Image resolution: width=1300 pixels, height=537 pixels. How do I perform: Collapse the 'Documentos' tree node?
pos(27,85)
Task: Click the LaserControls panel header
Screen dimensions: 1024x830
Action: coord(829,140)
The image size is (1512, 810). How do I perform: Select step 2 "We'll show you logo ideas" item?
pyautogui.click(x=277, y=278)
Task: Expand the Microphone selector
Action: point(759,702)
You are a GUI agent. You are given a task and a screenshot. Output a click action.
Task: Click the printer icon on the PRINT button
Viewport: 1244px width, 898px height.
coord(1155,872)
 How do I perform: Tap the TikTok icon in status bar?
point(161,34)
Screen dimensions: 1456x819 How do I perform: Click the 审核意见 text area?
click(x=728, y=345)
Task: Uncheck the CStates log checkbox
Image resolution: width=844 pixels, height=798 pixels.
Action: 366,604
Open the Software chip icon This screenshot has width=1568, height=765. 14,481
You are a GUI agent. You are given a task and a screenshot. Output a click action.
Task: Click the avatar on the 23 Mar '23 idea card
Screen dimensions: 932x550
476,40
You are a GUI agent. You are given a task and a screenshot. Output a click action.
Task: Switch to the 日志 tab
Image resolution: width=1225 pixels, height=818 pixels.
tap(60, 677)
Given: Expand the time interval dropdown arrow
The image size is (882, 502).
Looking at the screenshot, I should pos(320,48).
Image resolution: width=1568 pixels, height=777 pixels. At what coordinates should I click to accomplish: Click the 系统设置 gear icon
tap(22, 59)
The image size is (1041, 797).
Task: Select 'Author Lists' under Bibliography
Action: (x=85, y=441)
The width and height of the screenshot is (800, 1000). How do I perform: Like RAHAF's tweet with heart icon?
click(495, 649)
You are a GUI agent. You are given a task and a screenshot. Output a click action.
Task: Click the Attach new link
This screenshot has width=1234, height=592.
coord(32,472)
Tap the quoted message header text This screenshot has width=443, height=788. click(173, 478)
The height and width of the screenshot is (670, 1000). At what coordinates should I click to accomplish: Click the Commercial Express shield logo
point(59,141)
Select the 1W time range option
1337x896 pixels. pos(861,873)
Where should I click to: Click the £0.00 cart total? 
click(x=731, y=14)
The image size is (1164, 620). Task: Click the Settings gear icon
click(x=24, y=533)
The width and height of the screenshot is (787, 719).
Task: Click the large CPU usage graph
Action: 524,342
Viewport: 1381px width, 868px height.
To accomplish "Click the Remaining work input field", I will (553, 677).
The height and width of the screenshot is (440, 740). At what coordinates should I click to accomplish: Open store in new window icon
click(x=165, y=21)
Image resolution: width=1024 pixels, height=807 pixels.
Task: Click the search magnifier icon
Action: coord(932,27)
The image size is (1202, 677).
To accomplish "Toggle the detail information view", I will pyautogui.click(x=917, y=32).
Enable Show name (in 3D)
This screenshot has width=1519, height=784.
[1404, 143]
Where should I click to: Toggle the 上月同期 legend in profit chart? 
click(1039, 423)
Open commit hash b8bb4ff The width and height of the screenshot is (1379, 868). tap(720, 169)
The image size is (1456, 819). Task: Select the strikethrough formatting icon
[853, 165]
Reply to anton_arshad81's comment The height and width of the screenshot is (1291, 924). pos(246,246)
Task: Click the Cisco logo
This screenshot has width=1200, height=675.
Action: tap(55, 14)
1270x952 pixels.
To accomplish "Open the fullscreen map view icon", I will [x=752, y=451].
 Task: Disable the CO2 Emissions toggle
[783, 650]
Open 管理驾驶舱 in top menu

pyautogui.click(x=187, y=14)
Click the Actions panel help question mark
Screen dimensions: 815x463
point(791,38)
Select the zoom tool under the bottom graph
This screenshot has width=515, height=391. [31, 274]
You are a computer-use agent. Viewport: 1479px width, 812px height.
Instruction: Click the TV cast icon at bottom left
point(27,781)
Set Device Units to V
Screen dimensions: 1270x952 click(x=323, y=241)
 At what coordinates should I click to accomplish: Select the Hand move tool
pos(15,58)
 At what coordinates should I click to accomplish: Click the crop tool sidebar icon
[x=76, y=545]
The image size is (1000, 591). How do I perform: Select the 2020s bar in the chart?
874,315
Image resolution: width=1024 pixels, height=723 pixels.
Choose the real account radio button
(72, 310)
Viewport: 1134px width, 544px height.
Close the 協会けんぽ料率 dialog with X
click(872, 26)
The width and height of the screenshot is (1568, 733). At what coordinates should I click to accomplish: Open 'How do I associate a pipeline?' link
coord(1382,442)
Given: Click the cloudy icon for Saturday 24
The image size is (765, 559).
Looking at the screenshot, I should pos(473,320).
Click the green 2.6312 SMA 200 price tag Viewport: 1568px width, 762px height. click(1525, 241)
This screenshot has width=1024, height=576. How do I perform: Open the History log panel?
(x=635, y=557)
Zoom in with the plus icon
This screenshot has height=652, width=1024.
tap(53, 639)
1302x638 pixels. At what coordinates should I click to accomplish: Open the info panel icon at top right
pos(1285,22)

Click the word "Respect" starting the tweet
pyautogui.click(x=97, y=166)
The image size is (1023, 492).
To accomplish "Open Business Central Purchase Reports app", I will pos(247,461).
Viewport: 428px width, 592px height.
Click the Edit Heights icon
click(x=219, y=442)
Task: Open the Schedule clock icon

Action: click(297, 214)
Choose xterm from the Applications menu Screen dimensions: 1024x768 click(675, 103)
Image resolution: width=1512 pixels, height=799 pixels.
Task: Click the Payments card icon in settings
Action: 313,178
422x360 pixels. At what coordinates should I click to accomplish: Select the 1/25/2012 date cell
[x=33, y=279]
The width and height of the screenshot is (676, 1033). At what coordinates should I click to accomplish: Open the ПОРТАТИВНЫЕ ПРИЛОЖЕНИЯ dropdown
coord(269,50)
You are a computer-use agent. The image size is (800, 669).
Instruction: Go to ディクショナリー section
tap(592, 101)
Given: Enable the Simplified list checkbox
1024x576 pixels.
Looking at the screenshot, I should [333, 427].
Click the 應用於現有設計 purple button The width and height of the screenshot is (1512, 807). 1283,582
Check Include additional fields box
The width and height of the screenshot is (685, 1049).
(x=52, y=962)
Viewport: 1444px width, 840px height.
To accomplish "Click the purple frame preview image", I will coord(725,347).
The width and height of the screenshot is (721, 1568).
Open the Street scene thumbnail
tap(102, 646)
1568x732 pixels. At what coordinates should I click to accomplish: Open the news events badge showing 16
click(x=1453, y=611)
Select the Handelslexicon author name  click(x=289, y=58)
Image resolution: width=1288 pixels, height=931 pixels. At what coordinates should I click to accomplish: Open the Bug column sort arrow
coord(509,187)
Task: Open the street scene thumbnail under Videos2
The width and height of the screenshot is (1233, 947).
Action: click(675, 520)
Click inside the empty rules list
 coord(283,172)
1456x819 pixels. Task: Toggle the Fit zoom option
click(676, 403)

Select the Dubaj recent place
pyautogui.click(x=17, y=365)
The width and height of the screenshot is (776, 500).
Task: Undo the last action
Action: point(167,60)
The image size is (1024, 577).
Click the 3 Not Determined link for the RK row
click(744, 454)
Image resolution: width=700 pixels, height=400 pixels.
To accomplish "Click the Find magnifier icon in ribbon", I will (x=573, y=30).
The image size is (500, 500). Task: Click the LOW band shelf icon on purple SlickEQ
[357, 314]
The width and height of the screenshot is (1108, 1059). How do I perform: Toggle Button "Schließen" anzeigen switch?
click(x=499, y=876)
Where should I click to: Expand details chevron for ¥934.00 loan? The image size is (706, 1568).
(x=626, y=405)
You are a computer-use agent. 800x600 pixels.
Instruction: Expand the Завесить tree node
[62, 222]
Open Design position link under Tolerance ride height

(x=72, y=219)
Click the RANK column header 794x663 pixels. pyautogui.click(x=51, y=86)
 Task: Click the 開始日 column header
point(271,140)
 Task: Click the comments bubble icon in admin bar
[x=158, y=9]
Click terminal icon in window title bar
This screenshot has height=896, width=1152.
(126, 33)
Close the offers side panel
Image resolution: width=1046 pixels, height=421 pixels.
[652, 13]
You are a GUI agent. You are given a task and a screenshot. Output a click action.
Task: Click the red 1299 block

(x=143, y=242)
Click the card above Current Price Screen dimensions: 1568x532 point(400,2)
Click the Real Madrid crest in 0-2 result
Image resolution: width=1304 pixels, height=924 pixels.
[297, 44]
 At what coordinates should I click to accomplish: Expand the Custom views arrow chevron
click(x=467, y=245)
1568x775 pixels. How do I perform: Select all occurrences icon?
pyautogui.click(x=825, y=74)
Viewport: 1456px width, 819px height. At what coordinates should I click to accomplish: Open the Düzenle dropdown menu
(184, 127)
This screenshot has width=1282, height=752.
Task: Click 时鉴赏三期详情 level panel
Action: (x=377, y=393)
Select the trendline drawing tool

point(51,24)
++++++
> _課題_: 上の資料のうち、"Select the Dubaj recent place"を含む行から"click(744, 454)"を含む行までを、そのまま書き写して返してください。

> _解答_:
Select the Dubaj recent place
pyautogui.click(x=17, y=365)
The width and height of the screenshot is (776, 500).
Task: Undo the last action
Action: point(167,60)
The image size is (1024, 577).
Click the 3 Not Determined link for the RK row
click(744, 454)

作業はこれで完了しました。